Theo Stroomer / Getty Images News

If America's first marijuana legalization experiment is any indication, the end of prohibition can start smoothly.

Since retail sales of recreational marijuana began in Colorado, revenues from marijuana sales have continued trending up. At the same time, crime in Denver, home of most recreational marijuana shops in the state, has dropped nearly across the board.

Colorado and Denver's experiment with legalization is, in other words, going well. The state is seeing its coffers filled with some extra revenue, as expected. And crime, despite warnings from law enforcement officials, isn't rising.

Marijuana revenue is trending up

The state sold nearly $19 million worth of pot in March, up from $14 million in January and February. For all three months, Denver County made up about half that revenue.

Retail_marijuana_sales_in_2014

That Denver makes up such a huge chunk of the state's marijuana revenue isn't really surprising. As of May 1, the city's stores held roughly 58 percent of the retail marijuana licenses across the state.

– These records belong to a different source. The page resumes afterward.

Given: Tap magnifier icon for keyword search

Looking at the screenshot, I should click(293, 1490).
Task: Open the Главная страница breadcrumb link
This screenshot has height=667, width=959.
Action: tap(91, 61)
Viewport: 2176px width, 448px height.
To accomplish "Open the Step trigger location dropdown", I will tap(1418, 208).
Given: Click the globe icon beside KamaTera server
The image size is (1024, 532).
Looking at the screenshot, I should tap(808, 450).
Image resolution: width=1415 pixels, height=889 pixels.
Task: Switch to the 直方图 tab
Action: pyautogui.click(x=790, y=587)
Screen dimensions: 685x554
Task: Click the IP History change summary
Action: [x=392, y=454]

Violent and property crimes are down in Denver

The Denver Police Department's crime data shows that violent crime from January through April dropped by 5.6 percent compared to the same time period last year, and robberies in particular fell by 4.8 percent.

Violent_crime

Major property crimes also dropped by 11.4 percent, with burglaries falling by 4.7 percent, compared to the same time last year.

Property_crime

This doesn't mean that legal pot caused less crime, since correlation does not equal causation. But these trends are actually better than my previous check-in with Denver's crime rates. As I reported back then, Denver's crime rates didn't skyrocket during the first two months of retail sales. Now, however, crime seems to be dropping almost across the board, even as federal prohibition forces marijuana businesses to engage in risky banking practices.

All of that is despite warnings from law enforcement officials that crime, particularly robberies and burglaries, would rise following legalization. Two months back, Denver District Attorney Mitch Morrissey told me that legal marijuana was already causing more crimes. But if that's the case, it's not showing up in the city's crime statistics.

Some opponents of legalization, however, have warned that it could take much longer for legal marijuana's crime effects to show up. Tom Gorman, director of Rocky Mountain High Intensity Drug Trafficking Area, said in a previous interview that the full effects won't surface until three to four years at best.

"This is a great opportunity for us to find out what happens when you legalize a substance like marijuana," Gorman said. "Just wait and watch what happens in these labs, and then you can make a decision based on data and facts and not rhetoric."